Turn the lines of all the items below into a numbered list, skipping any blank lines. Leave the pictures out of your answer.
--- Material supplied ---
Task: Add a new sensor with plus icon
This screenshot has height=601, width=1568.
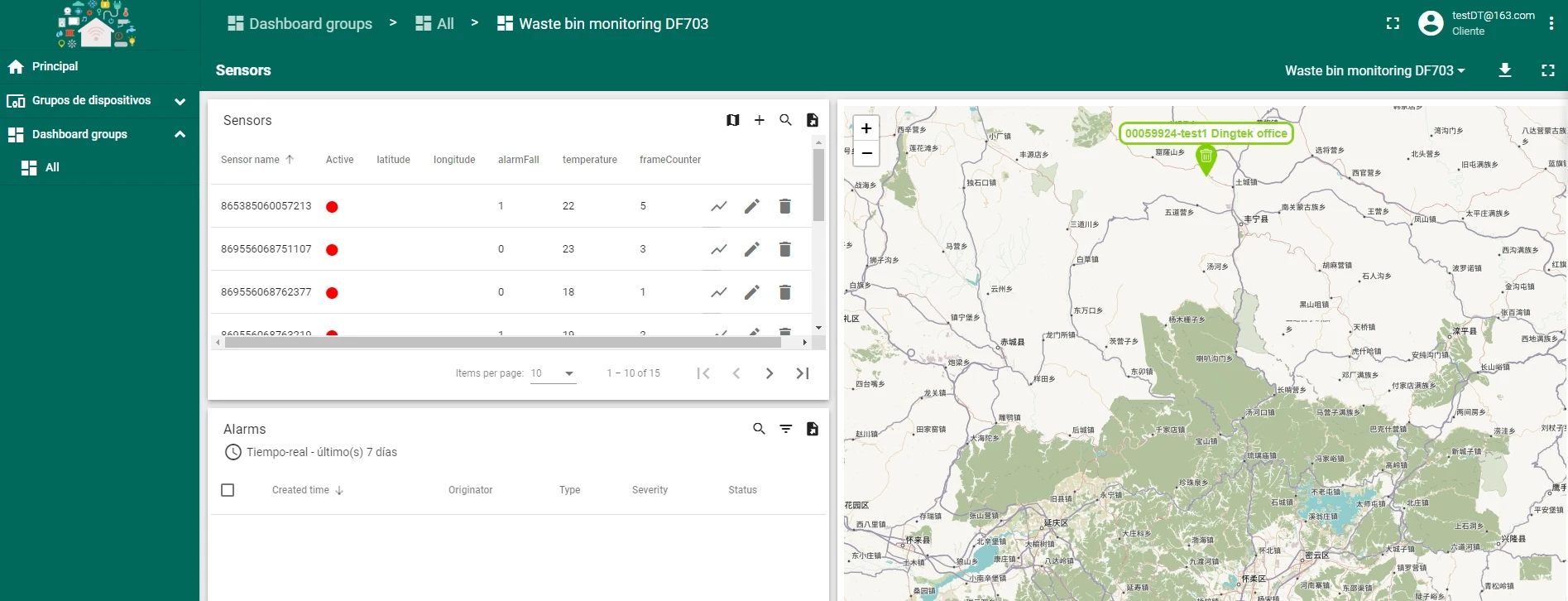Action: (x=759, y=120)
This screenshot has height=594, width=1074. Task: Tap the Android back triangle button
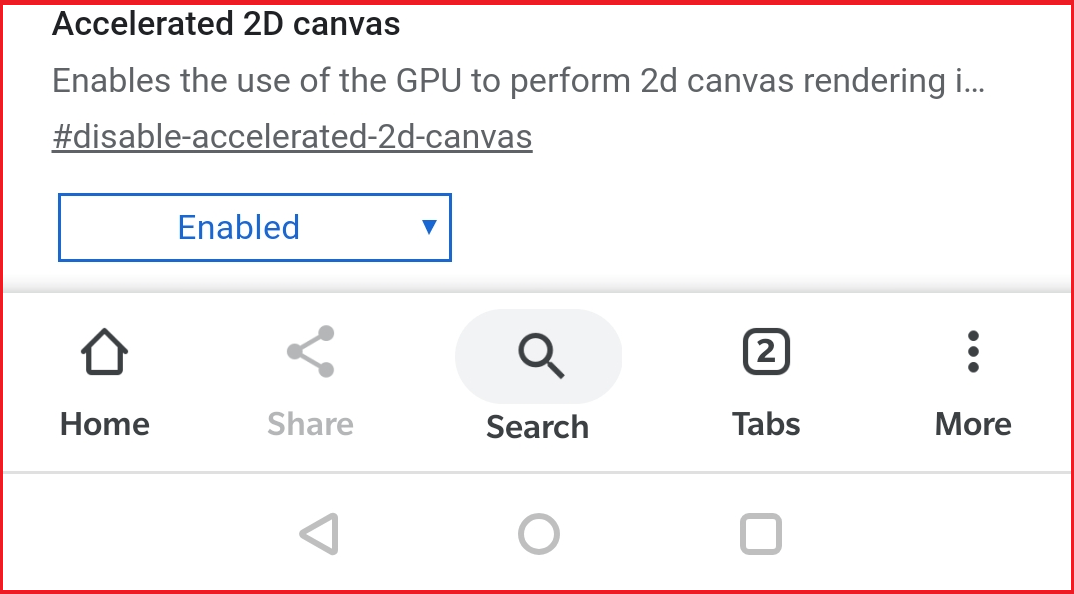tap(319, 534)
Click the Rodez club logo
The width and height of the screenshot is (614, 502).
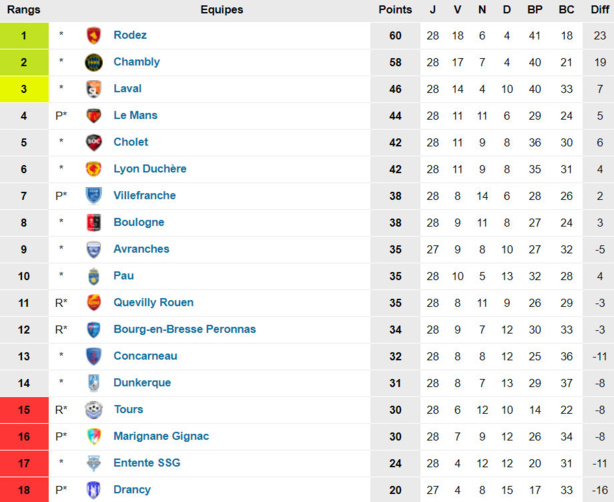[x=93, y=35]
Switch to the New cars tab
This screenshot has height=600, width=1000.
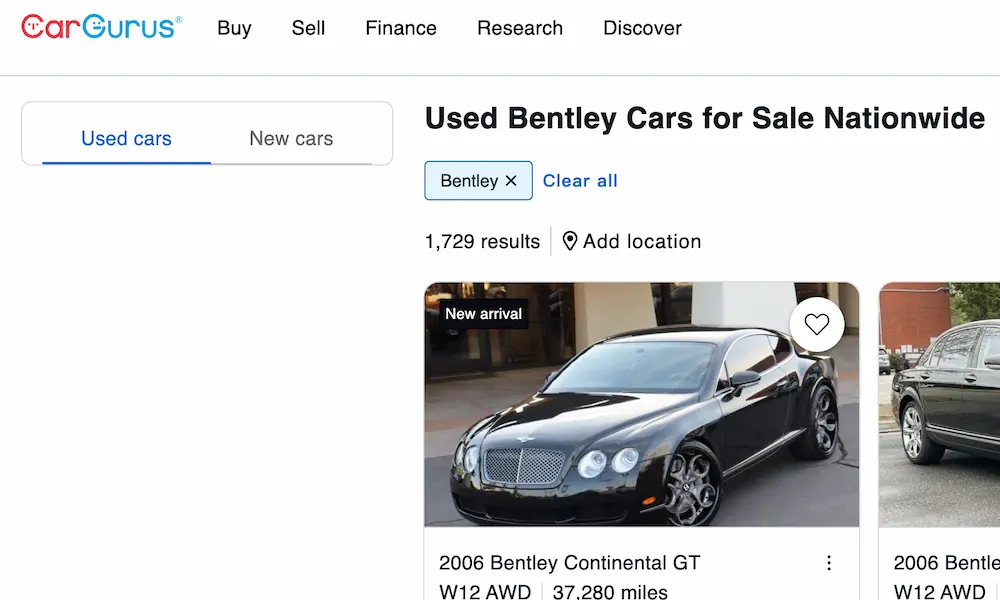pos(290,138)
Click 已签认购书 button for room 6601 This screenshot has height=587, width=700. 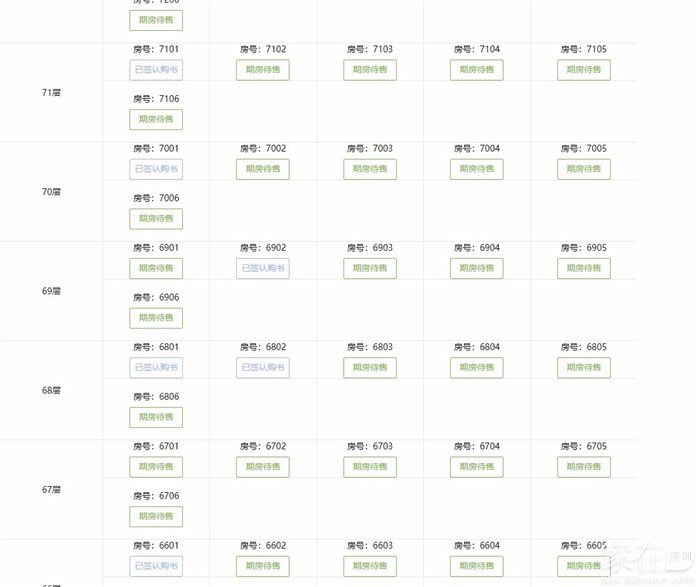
---
# Answer to this problem
1. Task: Add a new sensor with plus icon
2. This screenshot has height=601, width=1568.
3. Action: (x=759, y=120)
4. This screenshot has height=594, width=1074. Task: Tap the Android back triangle button
5. tap(319, 534)
6. Click the Rodez club logo
7. The width and height of the screenshot is (614, 502).
8. [x=93, y=35]
9. Switch to the New cars tab
10. This screenshot has height=600, width=1000.
11. pos(290,138)
12. Click 已签认购书 button for room 6601 This screenshot has height=587, width=700. 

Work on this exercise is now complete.